A disaster can happen anywhere, anytime. However, some destinations experience certain types of natural disasters more often.
Before you go, find out what natural disasters are common in your destination. Know what you can do to be prepared. This helps reduce the impact on your health, safety and finances.
Explore this page to learn the basics about:
- cyclones, hurricanes and typhoons
- landslides and mudslides
- severe weather
- tornadoes (twisters)
- volcanic eruptions
This page is for Australians preparing to travel overseas. If you're already overseas and need help, see what to do when there's a crisis or emergency.
Cyclones, hurricanes and typhoons
Cyclones, also called hurricanes or typhoons in some regions, are a type of severe weather incident. They form over oceans near the equator, in tropical climates.
- torrential rain
- storm surges
- winds up to 300 km/h
This causes massive property damage, injuries and loss of life. It also impacts air travel and boat travel.
Before you go to a tropical coastal destination, check if it experiences cyclones.
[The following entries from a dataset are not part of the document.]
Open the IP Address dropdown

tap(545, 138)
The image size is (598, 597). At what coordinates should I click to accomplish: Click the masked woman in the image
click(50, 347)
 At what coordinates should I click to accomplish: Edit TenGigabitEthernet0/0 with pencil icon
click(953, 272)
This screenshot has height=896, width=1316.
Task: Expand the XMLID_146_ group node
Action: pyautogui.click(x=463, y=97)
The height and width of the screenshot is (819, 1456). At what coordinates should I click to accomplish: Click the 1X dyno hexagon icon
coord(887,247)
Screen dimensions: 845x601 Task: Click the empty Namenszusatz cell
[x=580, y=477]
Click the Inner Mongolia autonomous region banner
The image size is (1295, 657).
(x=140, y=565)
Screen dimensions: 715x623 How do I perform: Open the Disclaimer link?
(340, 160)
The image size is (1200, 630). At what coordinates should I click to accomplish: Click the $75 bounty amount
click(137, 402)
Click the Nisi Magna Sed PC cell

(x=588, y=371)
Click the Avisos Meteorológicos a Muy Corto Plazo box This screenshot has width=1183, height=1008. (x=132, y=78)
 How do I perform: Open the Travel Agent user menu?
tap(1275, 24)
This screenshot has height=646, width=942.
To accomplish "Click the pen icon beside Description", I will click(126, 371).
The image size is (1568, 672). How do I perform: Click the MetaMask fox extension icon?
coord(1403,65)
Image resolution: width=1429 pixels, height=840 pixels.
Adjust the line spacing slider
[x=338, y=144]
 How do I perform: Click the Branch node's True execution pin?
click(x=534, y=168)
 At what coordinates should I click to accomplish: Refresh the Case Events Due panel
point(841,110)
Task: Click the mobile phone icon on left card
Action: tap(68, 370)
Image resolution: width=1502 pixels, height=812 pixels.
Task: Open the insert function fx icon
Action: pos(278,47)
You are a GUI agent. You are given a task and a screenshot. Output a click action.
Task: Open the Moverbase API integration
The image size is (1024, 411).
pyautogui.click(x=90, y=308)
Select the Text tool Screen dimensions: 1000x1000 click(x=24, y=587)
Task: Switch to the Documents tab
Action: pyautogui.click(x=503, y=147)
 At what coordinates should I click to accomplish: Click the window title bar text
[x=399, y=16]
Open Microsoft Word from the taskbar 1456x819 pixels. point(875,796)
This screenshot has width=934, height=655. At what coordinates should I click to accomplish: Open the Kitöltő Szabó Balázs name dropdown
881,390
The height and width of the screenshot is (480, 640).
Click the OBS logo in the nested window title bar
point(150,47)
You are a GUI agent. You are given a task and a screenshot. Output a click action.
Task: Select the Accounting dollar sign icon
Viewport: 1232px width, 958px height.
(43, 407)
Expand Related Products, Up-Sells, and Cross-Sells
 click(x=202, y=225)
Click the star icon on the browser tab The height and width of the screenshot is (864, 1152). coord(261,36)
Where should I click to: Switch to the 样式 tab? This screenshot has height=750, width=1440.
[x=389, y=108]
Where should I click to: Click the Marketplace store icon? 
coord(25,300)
If so, find out when.
Read our travel advice for your destination. If cyclones are common there, we mention it under the 'Natural disasters' heading.
Also see our advice about severe weather.
Earthquakes are common in some destinations. Especially regions with a lot of geological activity.
Minor tremors, under a magnitude of 4.0, are very common around the world. These usually have minimal impact on people and property.
Extreme shaking from major earthquakes, especially above a magnitude of 6.0, can:
- generate tsunamis
- cause landslides and mudslides
- collapse buildings
- break gas and water lines, underground and in buildings
- knock down electricity lines
Read our travel advice for your destination. If earthquakes are common there, we mention it under the 'Natural disasters' heading.
Also see our advice about earthquakes and tsunamis.
Many destinations experience severe rain and seasonal flooding. Especially those that experience monsoons, or have a wet season.
Learn more about floods (Geoscience Australia).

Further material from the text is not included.